Isn't that what "The Cloud" is all about?
If you work with Office365 then you are effectively working with a web application that's based in the cloud. There might be local storage at a company but its effectively just cached data.
I'm quite sure that the people who designed these products never intended for customer's data to be visible to the company, they just want to provide users with a useful product while incidentally locking them into their subscription business model. The fact that the traffic to their servers, even if encrypted, could give Microsoft an insight into a customer's business isn't central to Office but it could very well become so if there was a business case (or a government warrant) to do so. I'm just surprised that the EU's GDPR wasn't written with cloud applications in mind, it seems to be stuck in the era of floppies and PCs.
Personally, I regard cloud based applications with a lot of suspicion.
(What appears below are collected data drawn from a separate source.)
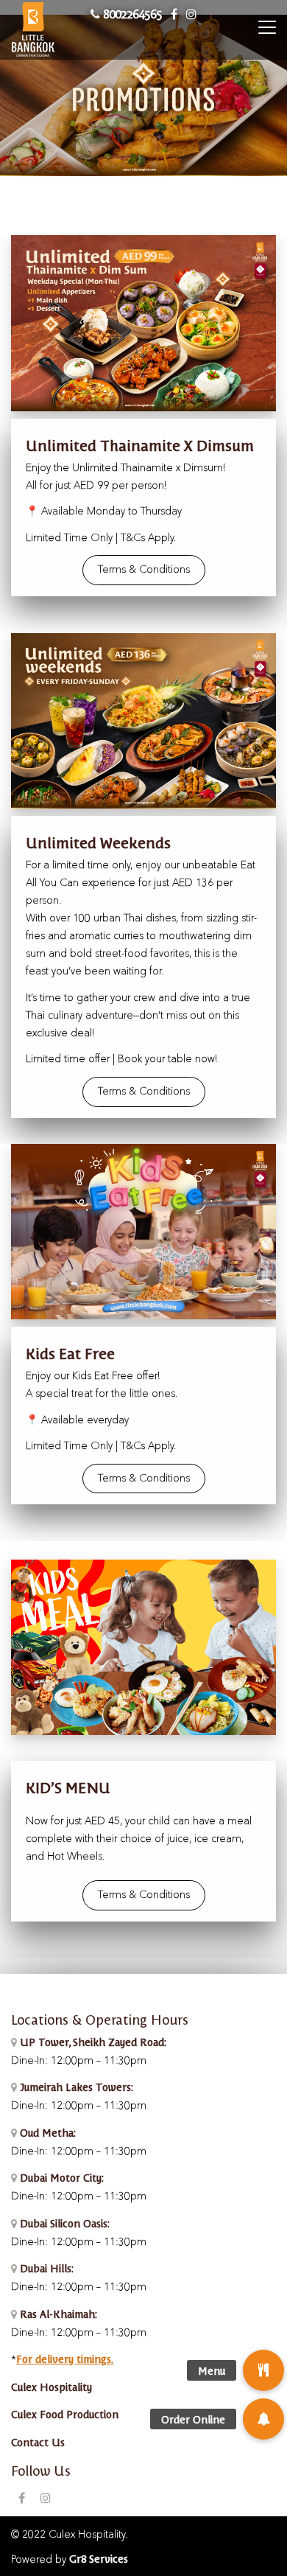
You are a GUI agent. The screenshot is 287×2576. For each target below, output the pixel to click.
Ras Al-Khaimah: (57, 2313)
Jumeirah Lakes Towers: (75, 2086)
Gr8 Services (98, 2558)
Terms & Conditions (144, 570)
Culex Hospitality (51, 2386)
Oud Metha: (46, 2132)
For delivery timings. (64, 2358)
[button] (263, 2419)
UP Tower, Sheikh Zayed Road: (93, 2041)
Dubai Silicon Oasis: (63, 2223)
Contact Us (38, 2441)
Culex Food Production (64, 2413)
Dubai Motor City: (60, 2177)
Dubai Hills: (45, 2268)
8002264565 (131, 13)
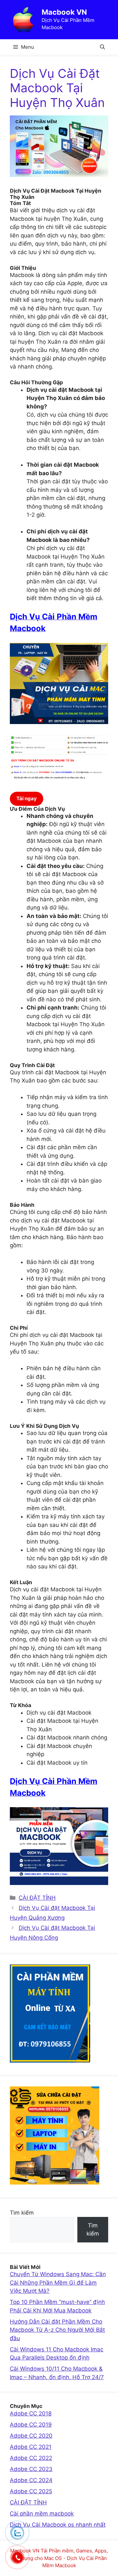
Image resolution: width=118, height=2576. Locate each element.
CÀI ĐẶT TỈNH (37, 1897)
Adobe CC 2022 (31, 2458)
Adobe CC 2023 (31, 2469)
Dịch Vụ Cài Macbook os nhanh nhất (58, 2524)
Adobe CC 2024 (31, 2480)
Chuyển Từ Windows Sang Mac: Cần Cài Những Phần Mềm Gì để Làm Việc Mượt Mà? (58, 2282)
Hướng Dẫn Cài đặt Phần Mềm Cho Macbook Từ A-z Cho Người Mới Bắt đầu (57, 2330)
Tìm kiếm (22, 2212)
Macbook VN (64, 12)
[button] (102, 47)
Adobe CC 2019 (31, 2424)
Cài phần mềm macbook (42, 2513)
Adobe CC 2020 (31, 2435)
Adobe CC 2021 (30, 2447)
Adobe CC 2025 (31, 2491)
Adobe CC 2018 (30, 2413)
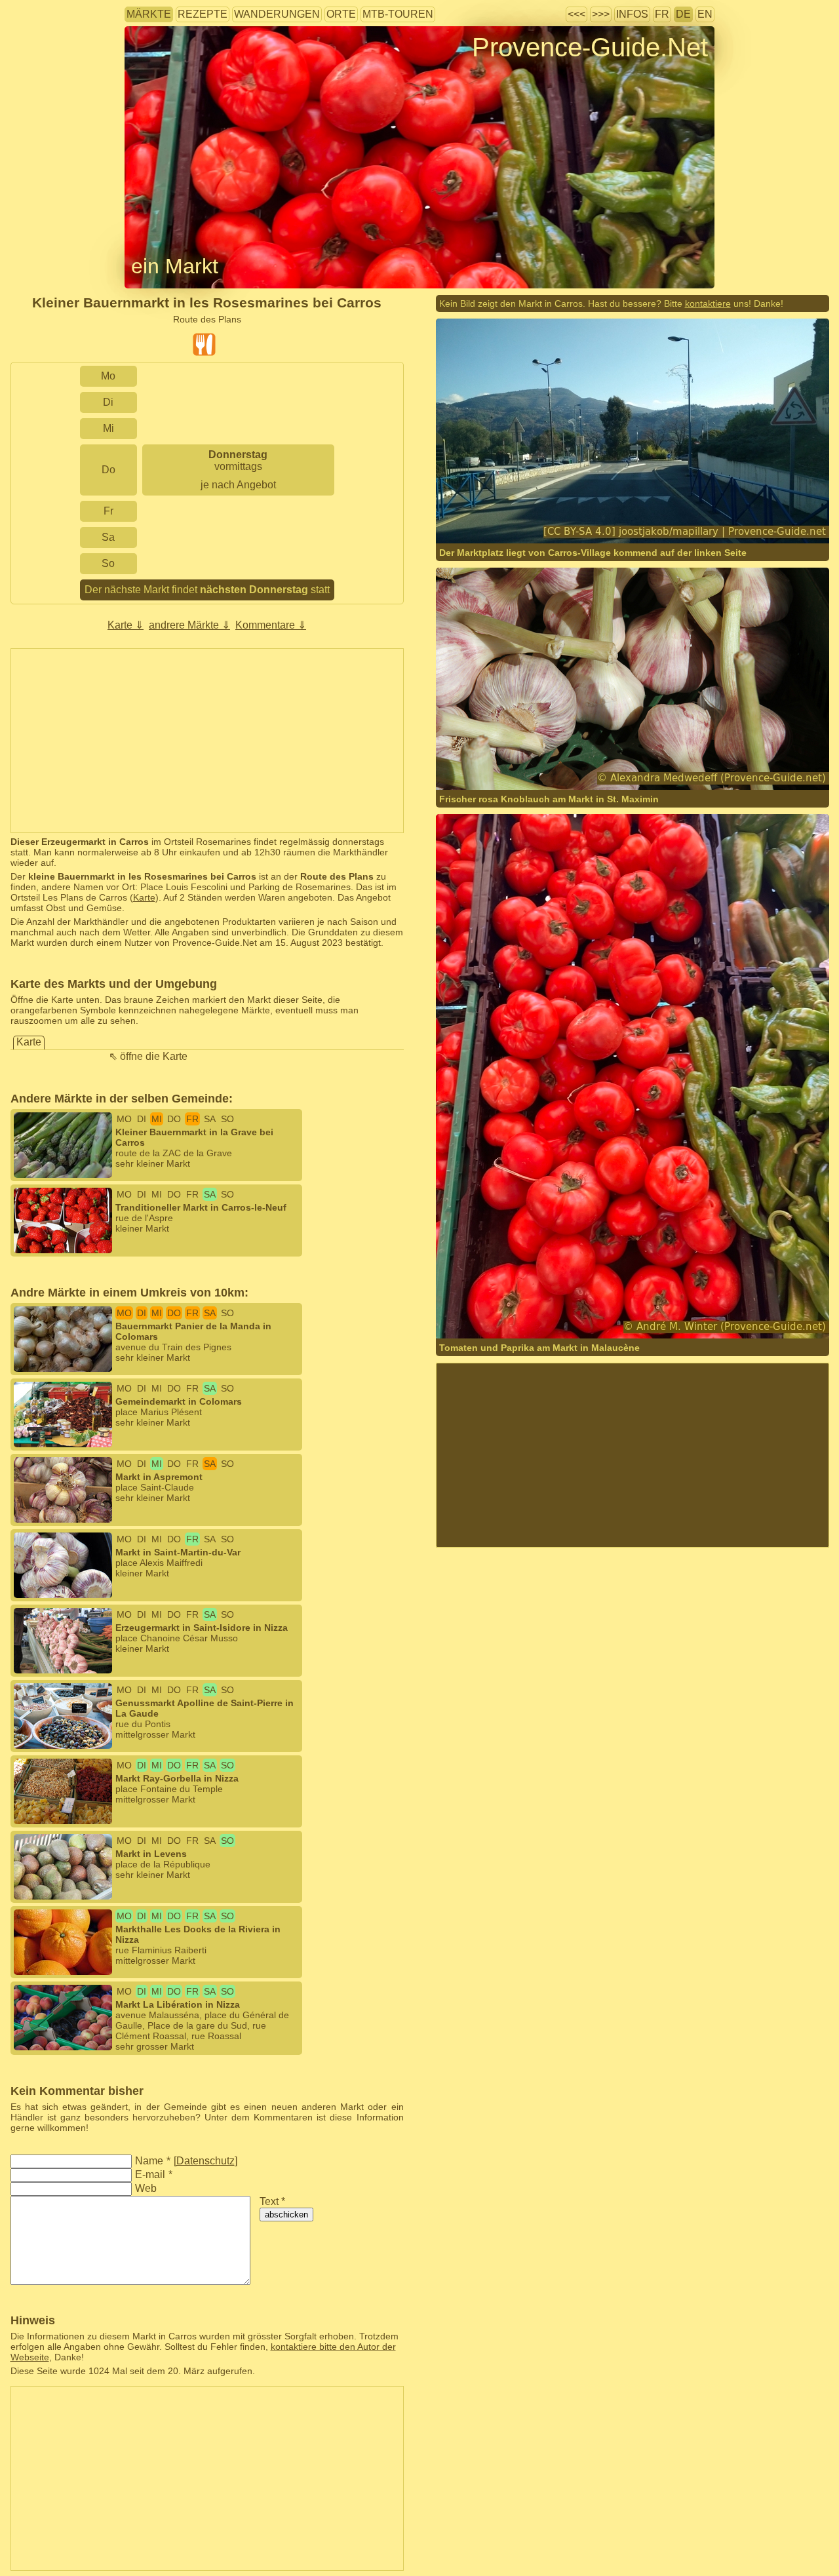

Its not privacy that's uppermost but rather the idea that they assume a reliable, high speed, low latency network infrastructure -- there's just too many points where the system can fail leading you in the lurch, unable to do anything.
(I also don't get this penchant for shaking down - fining -- large corporations huge sums of money. If you allow your government to get into extortion on a large scale don't complain when they realize that it can be used effectively on a smaller scale. OK. Microsoft is big and bad, I'm no fan of that company and its products, but just turning a blind eye to this because 'they deserve it' or 'they can afford it' really isn't a good idea.)